Annette Lawrence’s studio practice is characterized by transforming raw data into drawings, objects, and installations. The data accounts for and measures everyday life. Her subjects of inquiry range from body cycles, to ancestor portraits, music lessons, unsolicited mail, and journal keeping. She addresses questions of text as image, and the relationship between text and code. Her work is grounded in examining what counts, how it is counted, and who is counting. Her process is one of making and unmaking, looking, waiting, recognizing things that go unannounced, remain steady, continuous, unremarkable on the surface, and develop meaning over time.

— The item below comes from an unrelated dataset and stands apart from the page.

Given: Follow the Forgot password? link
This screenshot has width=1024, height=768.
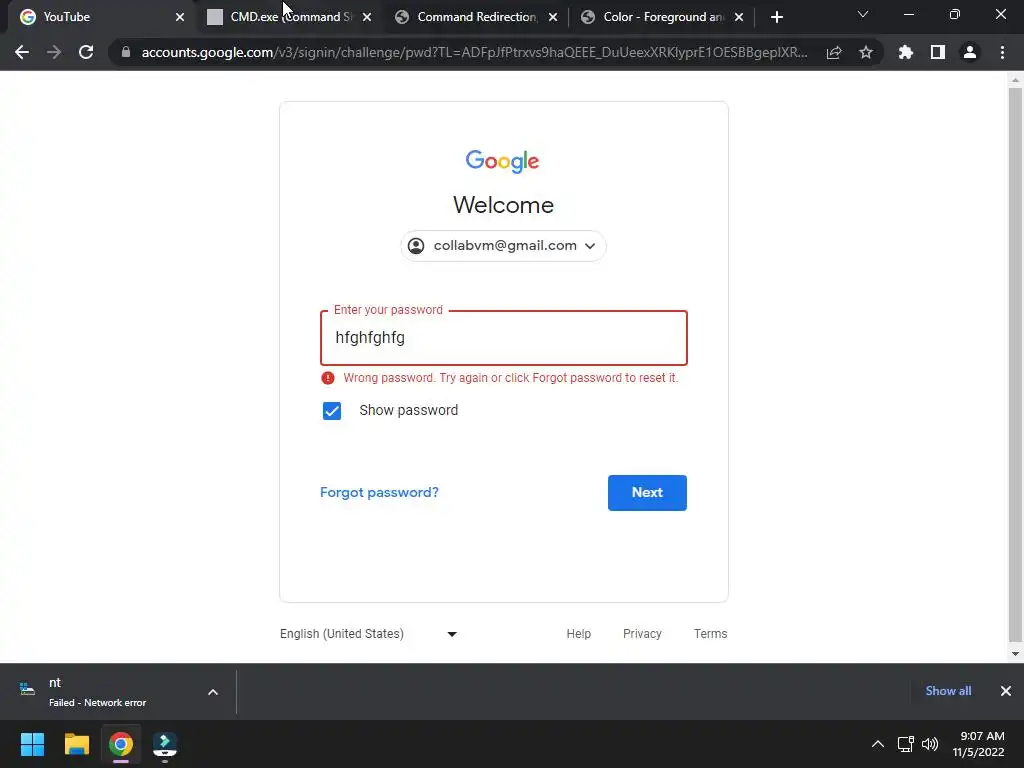Looking at the screenshot, I should click(379, 492).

Lawrence’s work has been widely exhibited and is held in museums, and private collections including The Museum of Fine Arts, Houston, The Dallas Museum of Art, The Rachofsky Collection, ArtPace Center for Contemporary Art, Jack S. Blanton Museum of Art, American Airlines and the Art Collection of the Dallas Cowboys. She received a 2018 MacDowell Fellowship, the 2015 Moss/Chumley Award from the Meadows Museum, and the 2009 Otis and Velma Davis Dozier Travel Award from the Dallas Museum of Art. Her work was included in the 1997 Biennial Exhibition at the Whitney Museum of American Art, New York, NY. She is an alumnus of the Core Program at the Museum of Fine Arts, Houston, and the Skowhegan School. She received a BFA from The Hartford Art School and an MFA from The Maryland Institute College of Art. Originally from New York, Lawrence lives and works in Denton, Texas and is a recently retired Professor of Studio Art in the College of Visual Arts and Design at the University of North Texas.